## Trecho da página:
§ §
Os lucros com a venda de ações acima de R$ 20 mil no mês, ou com operações de day trade (independentemente do valor), são tributados pela Receita Federal. Isso é sabido. O que nem todos percebem é que os prejuízos também podem ser declarados e usados para reduzir o imposto devido. Essa compensação não é feita automaticamente pelo Fisco; cabe ao contribuinte informar corretamente cada resultado no programa do IR.
“É muito comum encontrarmos contribuintes que, por falta de acompanhamento ou organização, acabam recolhendo impostos maiores do que deveriam, simplesmente porque não lançaram seus prejuízos acumulados”, explica Wesley Beneventi, diretor de Contabilidade da IRTrade e especialista em apuração de IR para investidores. Ele cita um caso recente em que um cliente pagou R$ 1,9 milhão em impostos quando o correto seria cerca de R$ 700 mil. “Esse tipo de erro pode custar muito caro”, diz Beneventi.
Como funciona a compensação
A regra é mensal, e não anual. Todo mês o investidor deve apurar seus resultados em Bolsa, separando operações comuns (swing trade) de operações de day trade, porque cada categoria tem sua própria alíquota e não podem ser misturadas. Se, em determinado mês, o investidor tiver lucro tributável, deve pagar o imposto até o último dia útil do mês seguinte. Mas, se teve prejuízo em meses anteriores (na mesma categoria), pode abater esse valor do lucro atual, reduzindo a base de cálculo do imposto.
Exemplo:
- Em janeiro, o investidor teve prejuízo de R$ 3 mil em operações comuns.
- Em fevereiro, teve lucro de R$ 5 mil em operações comuns.
Com a compensação, ele abate os R$ 3 mil do prejuízo de janeiro do lucro de fevereiro, pagando imposto apenas sobre R$ 2 mil (15%), o que dá R$ 300 de IR, em vez de R$ 750.
§ §
## Linhas de dados:

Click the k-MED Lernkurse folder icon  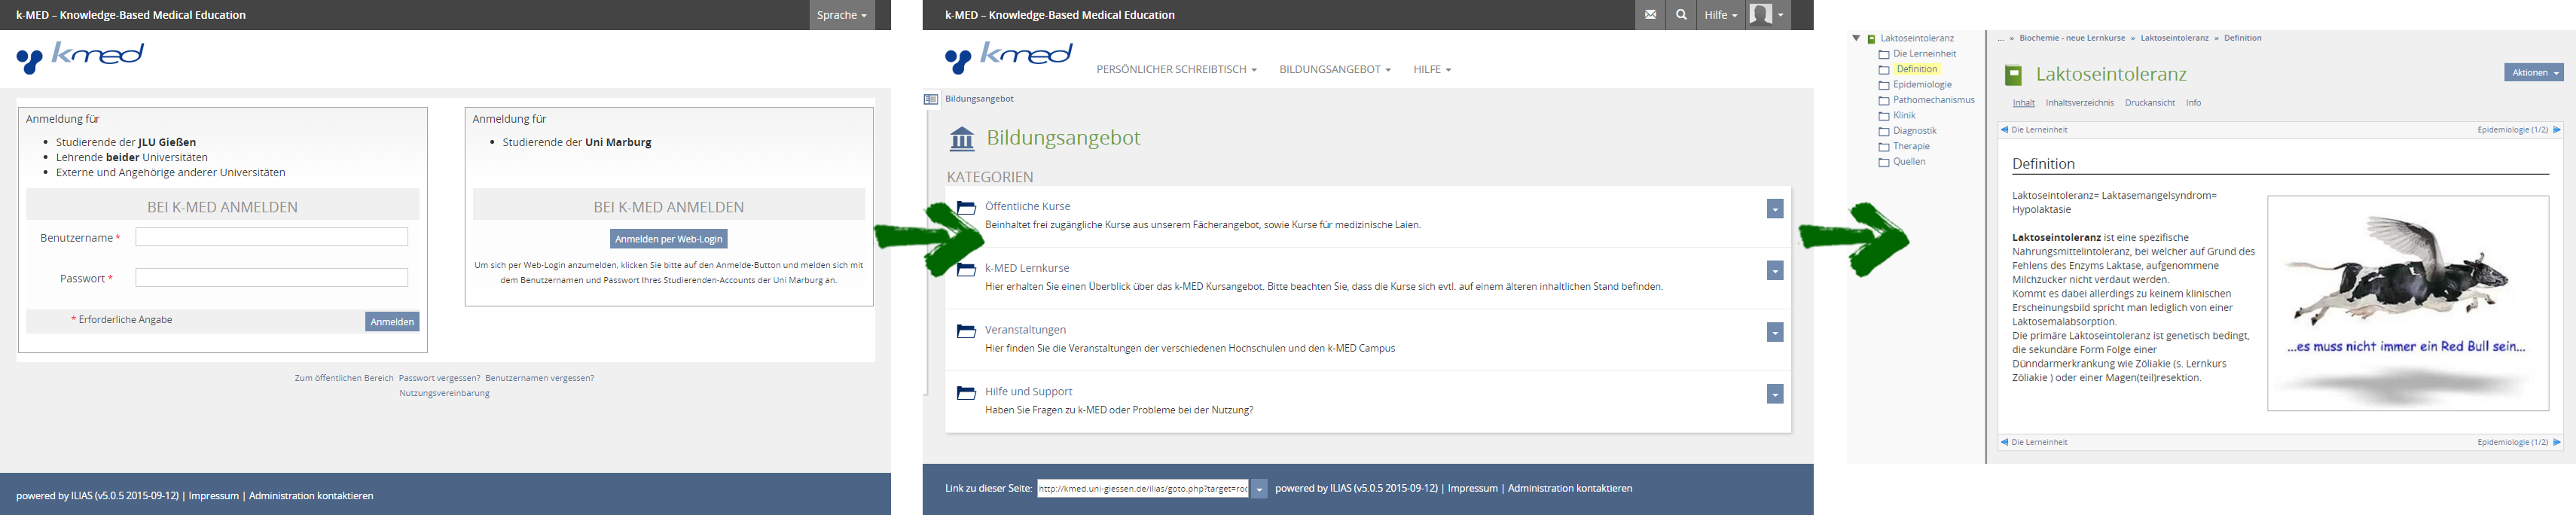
§ §
## Objetivo:
Retorne sem alterações a parte do texto sobre compensação de prejuízos com ações que começa em "Os lucros com" e termina em "programa do IR.".

## Resposta do exercício:
Os lucros com a venda de ações acima de R$ 20 mil no mês, ou com operações de day trade (independentemente do valor), são tributados pela Receita Federal. Isso é sabido. O que nem todos percebem é que os prejuízos também podem ser declarados e usados para reduzir o imposto devido. Essa compensação não é feita automaticamente pelo Fisco; cabe ao contribuinte informar corretamente cada resultado no programa do IR.